### DOCUMENT SECTION:
Despite looking good on paper, the abovementioned characteristics of the ECT have been a source of long-standing political and academic controversies. The ECT has been surrounded by severe criticism for almost two decades for conflicting the EU law, defying the objectives of the 2015 Paris Agreement by unduly protecting carbon-intensive investments, and posing an obstacle in the path of transition to clean energy.
The discussions surrounding the ECT attracted even greater attention when close to 150 members of European and national parliaments requested the provisions that protect fossil fuel investments be removed from the ECT in September 2020, emphasising the importance of phasing-out fossil fuels and alignment with the Paris Agreement. The parliamentary members also appealed to the EU Member States to jointly withdraw from the Treaty unless a thorough modernisation is achieved. Multiplied by the effects of Achmea and Komstroy judgments, the demand for reform has grown even further.
The negotiations for the modernisation of the ECT were carried out against this background, but only to result in significant dissatisfaction. The final text of the modernised ECT reflecting the Agreement in Principle reached on 24 June 2022 was published on 13 September 2022, shortly before the European Parliament’s resolution outlining the deficits of the modernised text and call for a coordinated withdrawal from the ECT by the EU and its Member States. The European Parliament even proposed a way to neutralise the ECT’s trouble-making sunset clause: a reciprocal revocation by an agreement of all withdrawing EU/non-EU parties.
In addition to the European Parliament, the disappointment caused by the modernised ECT that was formed after long-continued efforts provoked negative reactions from several EU Member States, which announced their intention to withdraw, citing the modernised ECT’s lack of compliance with the Paris Agreement and the EU law. While the Russian Federation and the Italian Republic remain within the scope of the sunset clause, France, Germany, and Poland have notified Portugal, the Depositary of the Energy Charter Treaty, of their withdrawal from the Treaty and Spain, the Netherlands, Slovenia, and Luxembourg have announced their intention to exit without making an official written notification.
This Article makes no attempt to speculate on the reasons behind the present ECT abandonment movement, nor does it seek to refute the criticisms against the ECT. Instead, it focuses on understanding and recognising the ECT’s shortcomings and offering adequate solutions. Arguing for the revival of the ECT, the Authors of this Article are of the opinion that a throughout revision of the Treaty is the best course of action to continue the possibility of bringing disputes arising from the energy projects in the host States to an independent and neutral arbitration forum and that withdrawal from the Treaty, whether unilateral or coordinated, is no cure to the problems the current ECT raises and is criticised for.

### INPUT DATA:
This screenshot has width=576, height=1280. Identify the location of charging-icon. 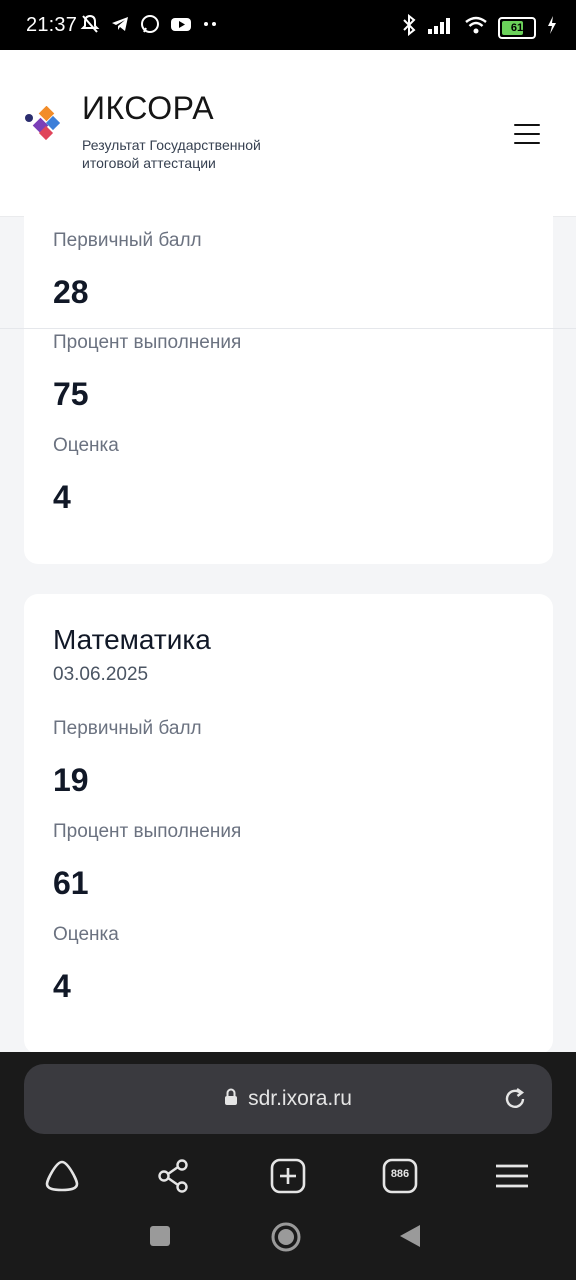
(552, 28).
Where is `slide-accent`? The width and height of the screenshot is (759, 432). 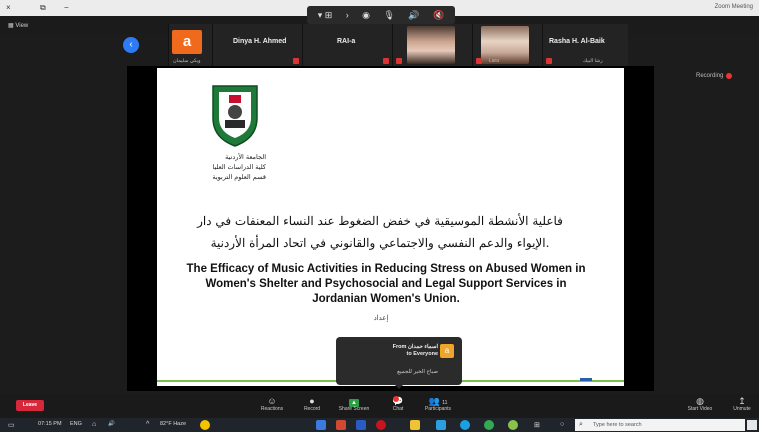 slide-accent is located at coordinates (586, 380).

* * *

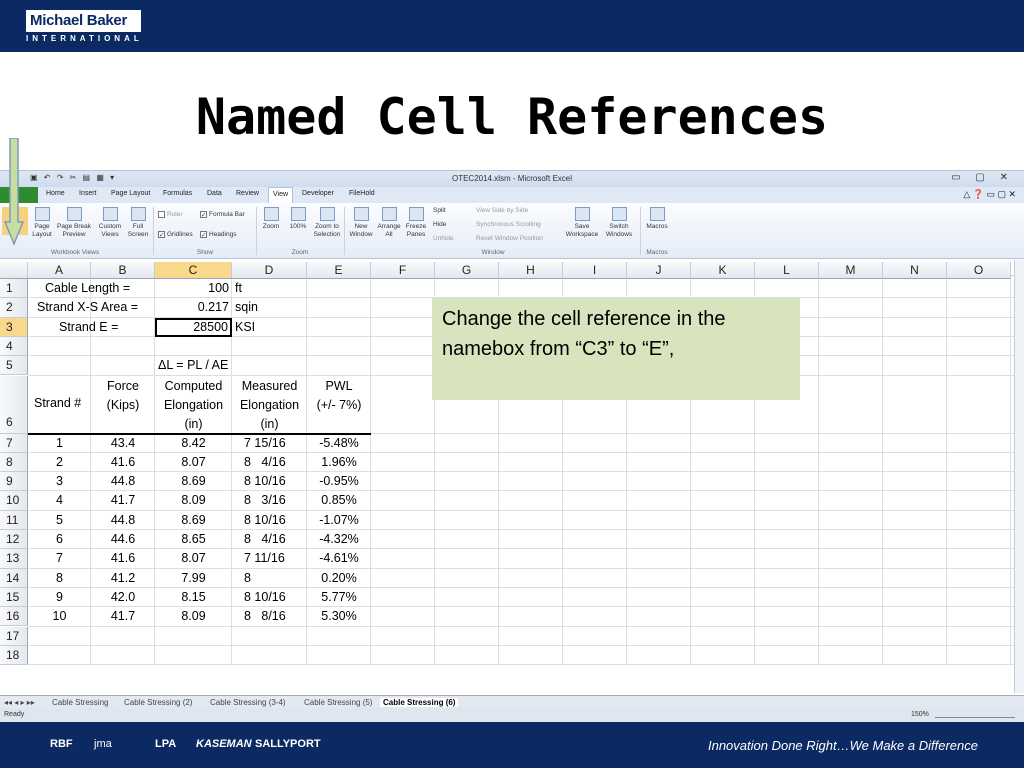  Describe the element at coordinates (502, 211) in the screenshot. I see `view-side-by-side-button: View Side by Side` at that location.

### QUESTIONS:
1 > In the passage on the Energy Charter Treaty, which countries announced they intend to exit without making an official written notification?
2 > According to the passage on the Energy Charter Treaty, on what date was the final text of the modernised treaty published?
3 > Please write the next paragraph of the passage on the Energy Charter Treaty, picking up after its final sentence.
The entries above are not needed for this work.

### RESULTS OF THE TASKS:
1 > Spain, the Netherlands, Slovenia, and Luxembourg

2 > 13 September 2022

3 >
B. The Energy Charter Treaty’s Shortcomings and Proposed Solutions
The ECT has been under fire from all sides since the Russian Federation left in 2009. It is now commonplace to say of Russia’s withdrawal that it has reduced the ECT to a mere intra-EU treaty, rendering it weak and irrelevant in view of its incompatibility with the autonomy of the EU law. Had been designed to contribute to the sustainable development of the earth, the ECT is now accused of guarding fossil fuel investments in a world committed to combatting the threat of climate change. Critics further suggest that the blame for the slow transition to renewable energy lies with the Treaty, which is abused by big fossil energy companies to discourage governments from enacting progressive legislation. Among others, these issues are widely regarded to be the ECT’s main setbacks that triggered Italy’s exit in 2016 and acted as the driving force behind the more recent withdrawal of seven additional European states. This chapter will analyse these flaws of the ECT and how to effectively address them to revive the Treaty.
1. The Criticism on the Incompatibility of the ECT With the EU Law
On 21 September 2021, the Court of Justice of the European Union (the “CJEU”), with its well-known Komstroy Judgement, held that Article 26 of the ECT (dispute resolution provision of the ECT), is incompatible with the EU Law. In its Komstroy Judgement, the CJEU has determined that although the establishment of a court under an international agreement which is responsible for the interpretation of its provisions and whose decisions are binding on the EU institutions, including the CJEU, is not in principle incompatible with the EU law, the exercise of the EU’s competence in international matters cannot extend to permitting, in an international agreement, a provision according to which a dispute between an investor of one EU Member State and another EU Member State concerning the EU law may be removed from the judicial system of the EU such that the full effectiveness of that law is not guaranteed.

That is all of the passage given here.